Renuka Shinde and Seema Gavit were convicted in 2001 - but their hopes are running out

In 2004, an appeal court upheld their death sentence and two years later India’s Supreme Court did the same. Last month, India’s President, Pranab Mukherjee, rejected their appeal for clemency and at the weekend the so-called buffer zone – the period by when the government is obliged to inform all concerned parties of the president’s decision – expired.

The women, being held in Yerawada Central Jail near the city of Pune, could, in theory, be hanged at any time. Nobody from the jail was on Monday available for comment. Reports in the local media say officials there are engaged with the police, local officials and doctors on when the hanging should proceed.

Since 1983, the Indian courts have handed down the death penalty only for the “rarest of rare” cases. In recent years, just a handful of executions have been carried out, most notably that of Pakistani militant Ajmal Kasab, who was hanged in 2012 for his part in the 2008 attack on Mumbai.

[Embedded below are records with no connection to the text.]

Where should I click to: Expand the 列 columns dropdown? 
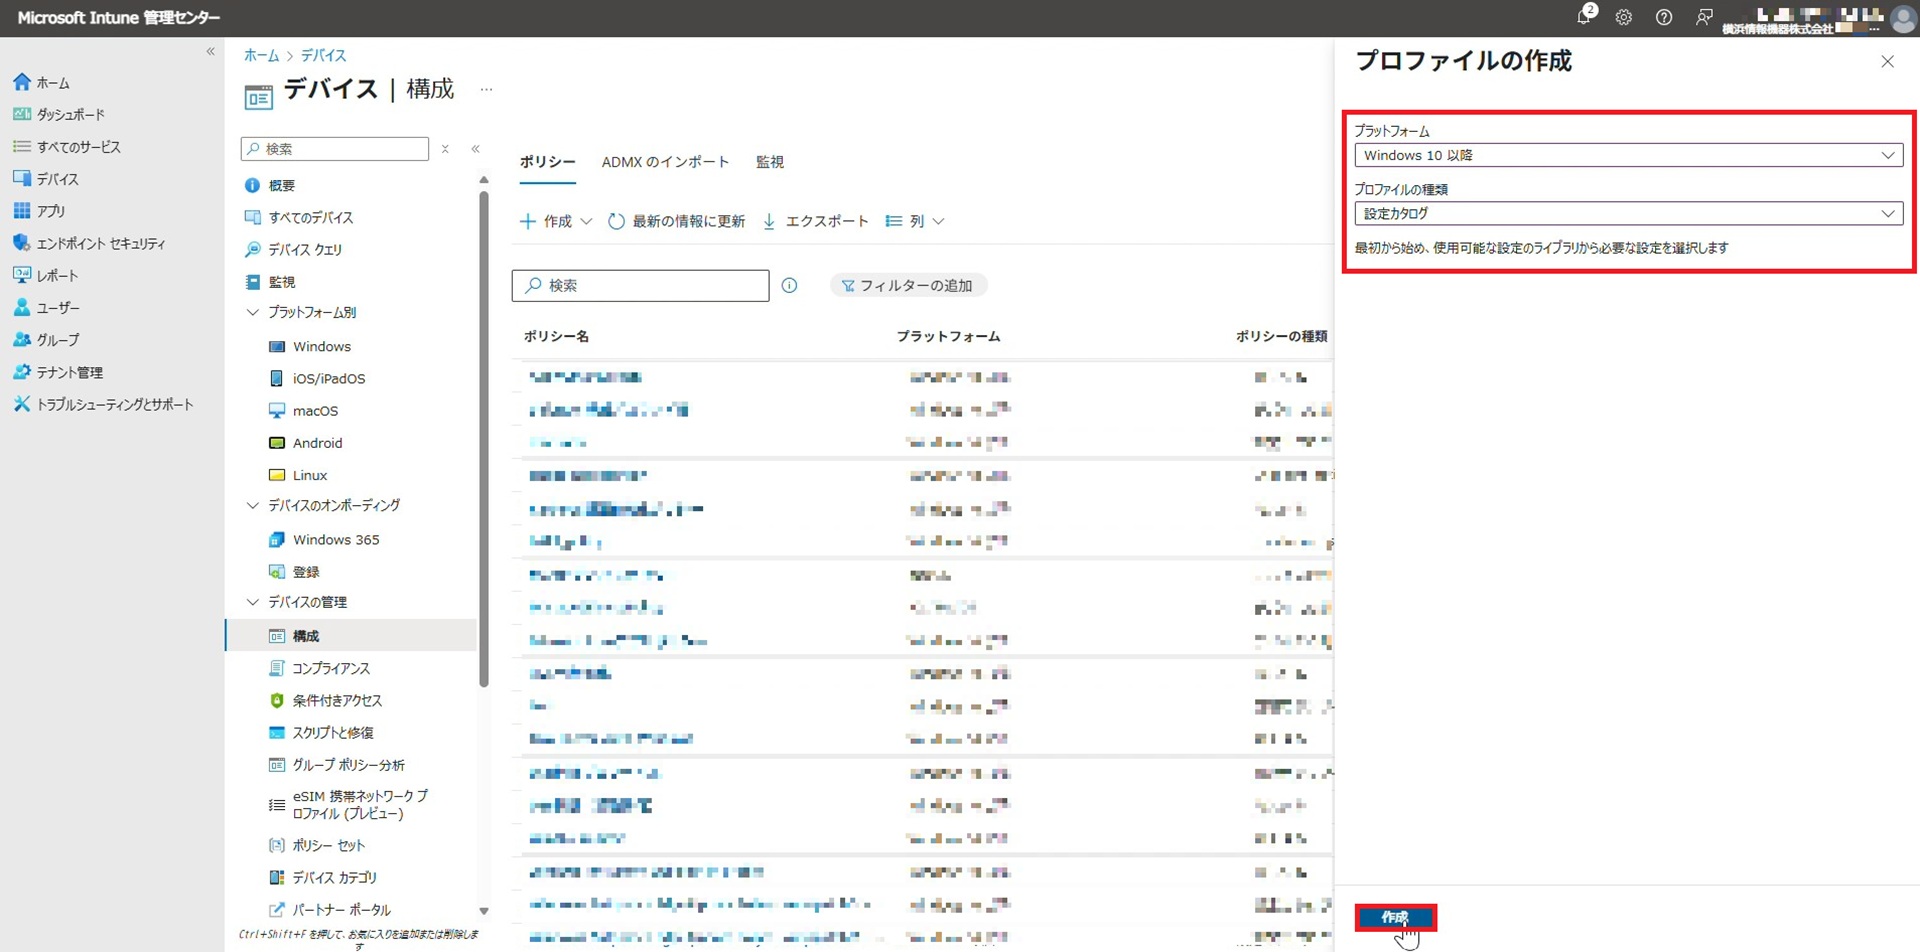(915, 221)
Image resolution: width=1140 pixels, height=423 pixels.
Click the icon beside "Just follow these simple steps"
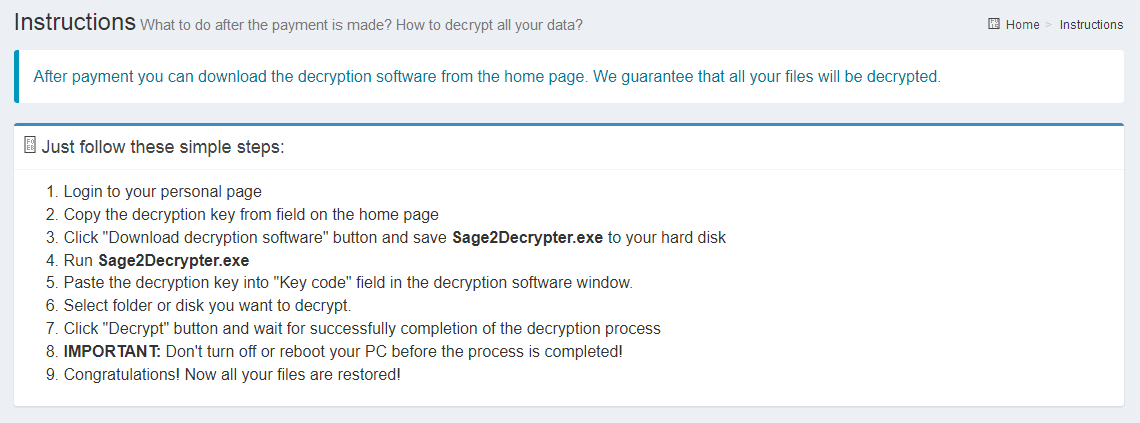pyautogui.click(x=30, y=146)
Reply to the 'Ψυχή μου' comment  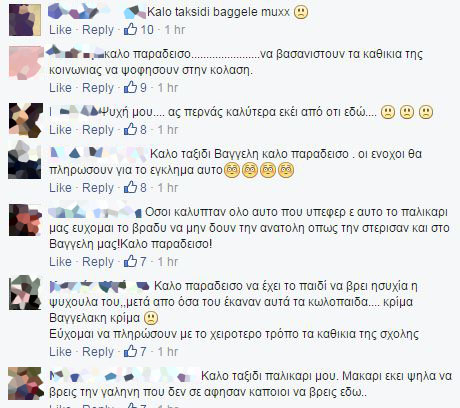click(98, 130)
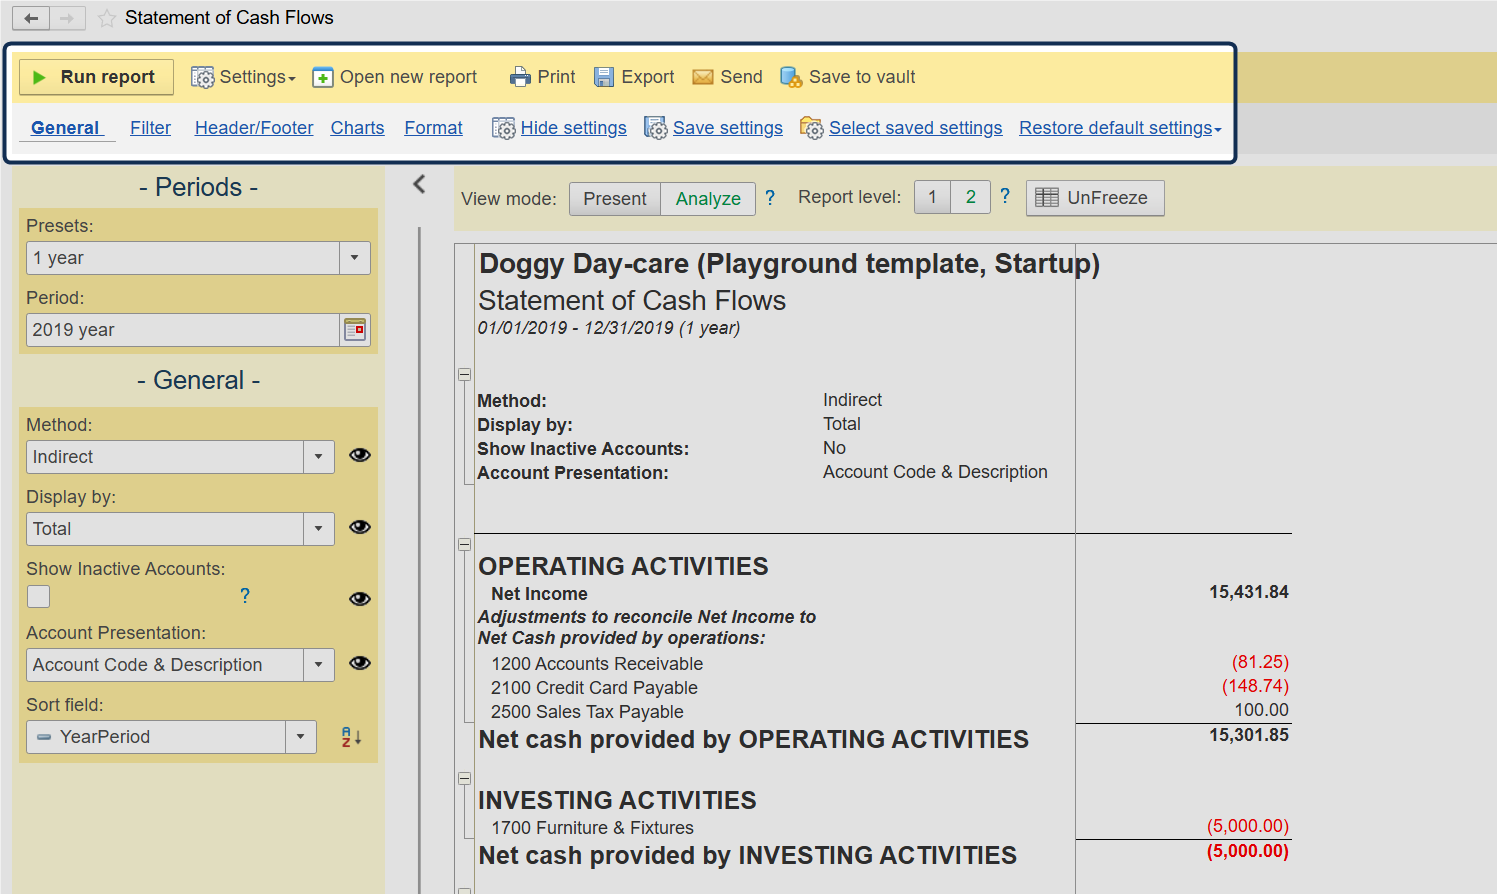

In the aftermath of the 2012 Delhi gang-rape and murder of a young student, new laws were introduced to specify the death penalty for murder cases where rapes are involved. Records suggest no women have ever been executed.

The two sisters were originally detained in 1996, along with their mother, Anjana, and charged with the abduction and murder of children as part of a plot to obtain money from strangers. The courts were told the women would use the youngsters to extract sympathy from people, or else injure a child, causing it to cry out, if they needed to flee the scene. Their mother died while the case was ongoing.

“They very clearly executed their plans of kidnapping the children and the moment they were no longer useful, they killed them,” the Supreme Court said when it upheld the death sentence. “They had become a menace to society and the people in these cities were completely horrified and they could not even send their children to school.”

The lawyer of the two women, Manik Mulik, said that even though President Mukherjee had rejected the women’s plea for clemency he intended to file a fresh appeal this week. He said it was now 13 years since the women were originally convicted and sentenced.

“The ladies are going to file a petition this week in the [appeal court]. They will appeal to have the death penalty commuted because there has been such a delay,” Mr Mulik told The Independent. “There is too much delay. The Supreme Court has said if there is too much delay if can have a bad effect on the mental health of the convicted people.”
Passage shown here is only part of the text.